Exercise instructions
Line by line, copy the records below exactly.

Source material
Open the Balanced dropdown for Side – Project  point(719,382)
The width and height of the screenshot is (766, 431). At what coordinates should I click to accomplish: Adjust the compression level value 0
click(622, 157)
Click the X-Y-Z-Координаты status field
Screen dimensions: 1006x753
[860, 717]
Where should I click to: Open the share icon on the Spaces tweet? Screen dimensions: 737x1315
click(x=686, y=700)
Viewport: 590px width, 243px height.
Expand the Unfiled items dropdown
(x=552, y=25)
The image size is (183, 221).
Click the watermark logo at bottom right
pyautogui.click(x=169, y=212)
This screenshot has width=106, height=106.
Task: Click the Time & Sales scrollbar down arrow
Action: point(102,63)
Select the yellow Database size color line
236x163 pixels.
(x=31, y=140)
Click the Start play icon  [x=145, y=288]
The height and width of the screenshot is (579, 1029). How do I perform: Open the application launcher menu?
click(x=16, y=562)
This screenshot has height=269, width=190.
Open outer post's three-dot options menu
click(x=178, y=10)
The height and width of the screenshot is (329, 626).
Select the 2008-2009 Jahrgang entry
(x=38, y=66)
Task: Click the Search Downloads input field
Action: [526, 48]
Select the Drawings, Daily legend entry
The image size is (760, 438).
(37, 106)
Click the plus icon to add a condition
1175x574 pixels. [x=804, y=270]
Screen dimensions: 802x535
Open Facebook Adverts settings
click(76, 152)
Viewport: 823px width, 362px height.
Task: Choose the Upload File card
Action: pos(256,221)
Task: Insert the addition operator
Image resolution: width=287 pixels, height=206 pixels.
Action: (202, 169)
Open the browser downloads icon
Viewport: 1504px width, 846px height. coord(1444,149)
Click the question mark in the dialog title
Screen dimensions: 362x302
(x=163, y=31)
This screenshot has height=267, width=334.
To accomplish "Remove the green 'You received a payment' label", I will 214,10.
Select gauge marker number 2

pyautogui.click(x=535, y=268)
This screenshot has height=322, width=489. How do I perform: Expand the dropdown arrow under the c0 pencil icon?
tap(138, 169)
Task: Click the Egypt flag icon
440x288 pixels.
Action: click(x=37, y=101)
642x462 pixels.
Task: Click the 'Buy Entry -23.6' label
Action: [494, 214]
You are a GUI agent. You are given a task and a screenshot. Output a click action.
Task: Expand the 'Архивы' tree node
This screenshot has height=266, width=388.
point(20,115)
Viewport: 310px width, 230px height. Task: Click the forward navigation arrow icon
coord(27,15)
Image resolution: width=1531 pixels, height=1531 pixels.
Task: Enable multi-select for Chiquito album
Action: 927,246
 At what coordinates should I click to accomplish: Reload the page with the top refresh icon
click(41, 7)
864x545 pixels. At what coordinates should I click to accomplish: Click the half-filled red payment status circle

Finished exercise
Open the Balanced dropdown for Side – Project  point(719,382)
The width and height of the screenshot is (766, 431). At what coordinates should I click to accomplish: Adjust the compression level value 0
click(622, 157)
Click the X-Y-Z-Координаты status field
Screen dimensions: 1006x753
[860, 717]
Where should I click to: Open the share icon on the Spaces tweet? Screen dimensions: 737x1315
click(x=686, y=700)
Viewport: 590px width, 243px height.
Expand the Unfiled items dropdown
(x=552, y=25)
The image size is (183, 221).
Click the watermark logo at bottom right
pyautogui.click(x=169, y=212)
This screenshot has width=106, height=106.
Task: Click the Time & Sales scrollbar down arrow
Action: point(102,63)
Select the yellow Database size color line
236x163 pixels.
(x=31, y=140)
Click the Start play icon  [x=145, y=288]
The height and width of the screenshot is (579, 1029). How do I perform: Open the application launcher menu?
click(x=16, y=562)
This screenshot has height=269, width=190.
Open outer post's three-dot options menu
click(x=178, y=10)
The height and width of the screenshot is (329, 626).
Select the 2008-2009 Jahrgang entry
(x=38, y=66)
Task: Click the Search Downloads input field
Action: [526, 48]
Select the Drawings, Daily legend entry
The image size is (760, 438).
(37, 106)
Click the plus icon to add a condition
1175x574 pixels. [x=804, y=270]
Screen dimensions: 802x535
Open Facebook Adverts settings
click(76, 152)
Viewport: 823px width, 362px height.
Task: Choose the Upload File card
Action: pos(256,221)
Task: Insert the addition operator
Image resolution: width=287 pixels, height=206 pixels.
Action: (202, 169)
Open the browser downloads icon
Viewport: 1504px width, 846px height. coord(1444,149)
Click the question mark in the dialog title
Screen dimensions: 362x302
(x=163, y=31)
This screenshot has height=267, width=334.
To accomplish "Remove the green 'You received a payment' label", I will 214,10.
Select gauge marker number 2

pyautogui.click(x=535, y=268)
This screenshot has height=322, width=489. How do I perform: Expand the dropdown arrow under the c0 pencil icon?
tap(138, 169)
Task: Click the Egypt flag icon
440x288 pixels.
Action: click(x=37, y=101)
642x462 pixels.
Task: Click the 'Buy Entry -23.6' label
Action: [494, 214]
You are a GUI agent. You are given a task and a screenshot. Output a click action.
Task: Expand the 'Архивы' tree node
This screenshot has height=266, width=388.
point(20,115)
Viewport: 310px width, 230px height. Task: Click the forward navigation arrow icon
coord(27,15)
Image resolution: width=1531 pixels, height=1531 pixels.
Task: Enable multi-select for Chiquito album
Action: 927,246
 At what coordinates should I click to accomplish: Reload the page with the top refresh icon
click(41, 7)
864x545 pixels. At what coordinates should I click to accomplish: Click the half-filled red payment status circle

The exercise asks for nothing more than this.